Fasciolosis is caused by liver flukes: F. hepatica, and a sister species – F. gigantica. A growing concern with controlling the disease is resistance to triclabendazole (TCBZ), the only drug shown to kill both adult and immature liver flukes. Currently, F. hepatica mechanism of resistance to TCBZ is not clearly understood and there is no effective commercially available vaccine. Previous work proposed three mechanisms associated with TCBZ mode of action and resistance: tubulin binding activity, drug uptake mechanisms, and drug metabolism mechanism. Exploring evolutionary forces acting on F. hepatica genes associated with TCBZ mode of action and resistance could explain how the parasite develops resistance to the drug, enable identification of potential drug targets, and facilitate development of new drugs. The expression profile of the genes associated with TCBZ mode of action was assessed across F. hepatica life stages. Findings indicate that tubulin gene expression was elevated in metacercariae and newly excysted juveniles (NEJs), with a peak expression pattern noticed in NEJs 1 hour post excystment, with levels reducing in flukes 21 days post excystment. Similarly, in genes associated with TCBZ uptake, expression was predominantly raised in metacercariae and NEJs, while gene expression gradually reduced towards fluke maturity.
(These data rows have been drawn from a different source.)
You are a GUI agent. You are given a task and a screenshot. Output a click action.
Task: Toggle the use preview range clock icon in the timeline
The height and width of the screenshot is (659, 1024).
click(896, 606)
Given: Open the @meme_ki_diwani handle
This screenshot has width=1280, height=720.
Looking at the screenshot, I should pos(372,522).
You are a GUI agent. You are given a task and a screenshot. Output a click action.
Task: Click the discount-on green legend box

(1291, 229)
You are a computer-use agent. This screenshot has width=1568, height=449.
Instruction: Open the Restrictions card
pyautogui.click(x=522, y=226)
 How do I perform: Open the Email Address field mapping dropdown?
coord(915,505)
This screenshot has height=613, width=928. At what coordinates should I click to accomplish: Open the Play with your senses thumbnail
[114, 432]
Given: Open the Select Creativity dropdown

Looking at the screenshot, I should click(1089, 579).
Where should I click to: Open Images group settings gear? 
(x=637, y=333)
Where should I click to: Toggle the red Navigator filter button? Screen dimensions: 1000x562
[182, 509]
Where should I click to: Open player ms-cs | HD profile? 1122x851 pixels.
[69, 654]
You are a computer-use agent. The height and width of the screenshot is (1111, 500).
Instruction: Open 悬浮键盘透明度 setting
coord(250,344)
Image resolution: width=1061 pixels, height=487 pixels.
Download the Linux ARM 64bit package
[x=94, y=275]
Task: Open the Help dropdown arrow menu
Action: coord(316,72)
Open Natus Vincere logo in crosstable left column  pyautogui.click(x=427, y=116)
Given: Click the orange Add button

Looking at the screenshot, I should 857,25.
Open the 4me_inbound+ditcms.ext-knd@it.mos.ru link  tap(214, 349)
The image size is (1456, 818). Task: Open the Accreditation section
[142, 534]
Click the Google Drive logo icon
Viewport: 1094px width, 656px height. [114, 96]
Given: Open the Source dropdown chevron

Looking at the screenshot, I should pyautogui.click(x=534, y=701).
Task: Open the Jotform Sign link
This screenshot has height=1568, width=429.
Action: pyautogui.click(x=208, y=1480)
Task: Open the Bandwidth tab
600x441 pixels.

The effect of TCBZ on F. hepatica was investigated in experimentally infected sheep. Parasite response to the drug in TCBZ resistant and susceptible F. hepatica isolates was compared in sheep infected and treated with the drug. TCBZ treatment induced gene expression patterns were noticed in 72% (90 out 125 genes, P < 0.05) of all the genes assessed (excluding unexpressed genes and constitutively expressed genes). Findings in this study indicate TCBZ administration affects multiple mechanisms in the parasite. Therefore, this confirms that all the three proposed TCBZ mode of action and resistance mechanisms in F. hepatica could be implicated in drug TCBZ resistance.